:: Source data ::
Content starts

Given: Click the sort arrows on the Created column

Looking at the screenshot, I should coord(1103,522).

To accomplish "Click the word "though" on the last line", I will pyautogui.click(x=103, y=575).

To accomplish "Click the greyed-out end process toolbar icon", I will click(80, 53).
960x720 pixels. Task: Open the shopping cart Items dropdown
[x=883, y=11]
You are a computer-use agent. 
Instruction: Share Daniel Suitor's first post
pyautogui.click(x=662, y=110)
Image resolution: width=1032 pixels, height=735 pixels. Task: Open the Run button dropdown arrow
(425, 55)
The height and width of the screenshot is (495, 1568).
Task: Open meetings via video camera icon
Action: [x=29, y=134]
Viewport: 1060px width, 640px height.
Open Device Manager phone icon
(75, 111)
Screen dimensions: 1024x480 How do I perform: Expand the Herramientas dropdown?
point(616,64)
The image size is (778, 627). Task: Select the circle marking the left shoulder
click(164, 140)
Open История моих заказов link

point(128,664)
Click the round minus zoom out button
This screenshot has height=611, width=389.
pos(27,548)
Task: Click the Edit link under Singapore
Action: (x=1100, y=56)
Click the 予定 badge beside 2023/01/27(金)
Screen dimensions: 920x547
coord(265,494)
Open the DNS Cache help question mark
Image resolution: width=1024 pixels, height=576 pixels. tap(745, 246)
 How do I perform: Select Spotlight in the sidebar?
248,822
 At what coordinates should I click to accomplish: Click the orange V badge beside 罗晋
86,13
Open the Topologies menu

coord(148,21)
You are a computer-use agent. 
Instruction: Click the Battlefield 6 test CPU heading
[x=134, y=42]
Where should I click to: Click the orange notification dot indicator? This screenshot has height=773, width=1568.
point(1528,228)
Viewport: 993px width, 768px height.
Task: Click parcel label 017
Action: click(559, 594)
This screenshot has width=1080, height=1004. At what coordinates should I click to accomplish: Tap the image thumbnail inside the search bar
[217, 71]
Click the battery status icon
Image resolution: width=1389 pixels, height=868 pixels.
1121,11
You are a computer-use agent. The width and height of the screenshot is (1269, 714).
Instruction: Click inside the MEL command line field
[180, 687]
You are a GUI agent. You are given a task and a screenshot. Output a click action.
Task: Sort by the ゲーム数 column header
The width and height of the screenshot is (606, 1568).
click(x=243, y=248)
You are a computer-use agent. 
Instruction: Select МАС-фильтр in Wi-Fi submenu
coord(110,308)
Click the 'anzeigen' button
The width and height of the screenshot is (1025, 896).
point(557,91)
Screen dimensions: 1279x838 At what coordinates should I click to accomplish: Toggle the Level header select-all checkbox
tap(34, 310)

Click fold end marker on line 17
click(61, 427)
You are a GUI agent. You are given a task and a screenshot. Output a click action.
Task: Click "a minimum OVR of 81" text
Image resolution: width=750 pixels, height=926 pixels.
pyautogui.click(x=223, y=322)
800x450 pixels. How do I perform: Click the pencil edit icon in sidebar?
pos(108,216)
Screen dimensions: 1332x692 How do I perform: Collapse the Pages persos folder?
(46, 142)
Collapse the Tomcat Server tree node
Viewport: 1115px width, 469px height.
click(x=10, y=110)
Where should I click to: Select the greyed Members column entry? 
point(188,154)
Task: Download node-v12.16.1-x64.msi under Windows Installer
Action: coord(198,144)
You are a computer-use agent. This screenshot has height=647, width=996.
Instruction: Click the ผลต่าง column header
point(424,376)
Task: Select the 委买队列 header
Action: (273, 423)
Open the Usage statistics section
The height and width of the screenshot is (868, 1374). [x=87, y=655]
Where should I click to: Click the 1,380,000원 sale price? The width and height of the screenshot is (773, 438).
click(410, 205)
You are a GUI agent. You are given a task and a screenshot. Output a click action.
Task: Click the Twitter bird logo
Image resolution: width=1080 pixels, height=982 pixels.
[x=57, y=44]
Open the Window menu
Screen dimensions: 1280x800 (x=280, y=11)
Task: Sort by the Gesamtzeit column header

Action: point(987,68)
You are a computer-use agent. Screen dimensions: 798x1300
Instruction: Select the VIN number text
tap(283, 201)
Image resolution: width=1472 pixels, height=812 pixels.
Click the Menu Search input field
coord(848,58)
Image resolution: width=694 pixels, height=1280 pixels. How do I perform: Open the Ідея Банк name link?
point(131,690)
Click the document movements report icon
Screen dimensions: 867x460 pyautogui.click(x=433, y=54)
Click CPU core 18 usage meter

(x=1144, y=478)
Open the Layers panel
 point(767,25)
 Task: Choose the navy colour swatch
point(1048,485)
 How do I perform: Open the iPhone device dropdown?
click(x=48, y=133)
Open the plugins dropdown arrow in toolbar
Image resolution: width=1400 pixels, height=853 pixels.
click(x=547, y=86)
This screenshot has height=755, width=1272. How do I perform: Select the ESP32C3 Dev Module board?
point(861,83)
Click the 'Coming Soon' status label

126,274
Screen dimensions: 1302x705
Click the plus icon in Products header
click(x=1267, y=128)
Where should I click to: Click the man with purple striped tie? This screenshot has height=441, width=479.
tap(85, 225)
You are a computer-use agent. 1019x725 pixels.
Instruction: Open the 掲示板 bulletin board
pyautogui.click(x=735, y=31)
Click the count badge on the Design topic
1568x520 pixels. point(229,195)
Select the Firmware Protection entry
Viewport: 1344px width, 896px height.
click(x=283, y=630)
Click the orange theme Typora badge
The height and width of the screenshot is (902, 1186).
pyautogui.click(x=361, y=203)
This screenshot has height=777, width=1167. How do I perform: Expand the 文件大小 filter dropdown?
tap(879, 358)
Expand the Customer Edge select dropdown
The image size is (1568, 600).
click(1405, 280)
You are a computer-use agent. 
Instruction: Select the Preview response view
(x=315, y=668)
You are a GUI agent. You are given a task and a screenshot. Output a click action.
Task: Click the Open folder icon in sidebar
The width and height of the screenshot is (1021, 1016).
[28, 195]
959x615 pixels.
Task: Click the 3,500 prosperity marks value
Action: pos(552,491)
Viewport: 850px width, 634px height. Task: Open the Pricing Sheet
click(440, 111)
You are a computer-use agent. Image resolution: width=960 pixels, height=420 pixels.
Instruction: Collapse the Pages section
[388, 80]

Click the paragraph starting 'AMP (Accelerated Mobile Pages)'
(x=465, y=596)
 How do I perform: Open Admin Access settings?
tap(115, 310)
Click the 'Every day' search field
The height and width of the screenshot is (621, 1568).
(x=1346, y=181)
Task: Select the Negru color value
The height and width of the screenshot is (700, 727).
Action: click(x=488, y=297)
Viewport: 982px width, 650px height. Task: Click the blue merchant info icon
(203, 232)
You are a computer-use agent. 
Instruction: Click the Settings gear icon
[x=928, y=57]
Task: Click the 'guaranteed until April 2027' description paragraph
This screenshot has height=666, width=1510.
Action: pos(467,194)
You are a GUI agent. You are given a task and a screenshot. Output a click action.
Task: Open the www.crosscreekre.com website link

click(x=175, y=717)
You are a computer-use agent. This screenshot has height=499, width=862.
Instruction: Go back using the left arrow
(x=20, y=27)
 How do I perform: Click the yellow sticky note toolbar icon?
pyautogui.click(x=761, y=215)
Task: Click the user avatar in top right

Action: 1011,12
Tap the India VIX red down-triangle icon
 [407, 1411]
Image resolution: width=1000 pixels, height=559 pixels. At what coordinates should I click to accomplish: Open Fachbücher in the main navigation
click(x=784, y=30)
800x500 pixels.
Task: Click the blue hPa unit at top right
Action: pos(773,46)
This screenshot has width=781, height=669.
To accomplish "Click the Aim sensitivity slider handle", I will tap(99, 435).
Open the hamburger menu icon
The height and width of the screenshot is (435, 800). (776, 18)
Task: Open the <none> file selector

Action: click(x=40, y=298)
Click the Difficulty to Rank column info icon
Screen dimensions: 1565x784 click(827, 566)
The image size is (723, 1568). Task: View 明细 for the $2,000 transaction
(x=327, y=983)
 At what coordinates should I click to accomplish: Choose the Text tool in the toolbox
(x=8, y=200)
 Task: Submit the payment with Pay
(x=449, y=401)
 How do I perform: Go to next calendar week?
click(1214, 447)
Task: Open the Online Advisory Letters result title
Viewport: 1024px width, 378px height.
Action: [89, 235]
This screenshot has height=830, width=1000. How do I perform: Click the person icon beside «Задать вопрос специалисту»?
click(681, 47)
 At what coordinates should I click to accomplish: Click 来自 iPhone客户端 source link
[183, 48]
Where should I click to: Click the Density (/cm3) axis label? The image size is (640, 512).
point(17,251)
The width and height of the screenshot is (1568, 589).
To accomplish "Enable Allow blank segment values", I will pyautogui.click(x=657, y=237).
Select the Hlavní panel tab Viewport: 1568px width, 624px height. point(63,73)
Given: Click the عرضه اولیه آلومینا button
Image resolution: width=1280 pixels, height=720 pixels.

Content ends

:: Work instruction ::
Only a number is wanted here: the count of lines above that hold the word "will".

:: Your solution ::
4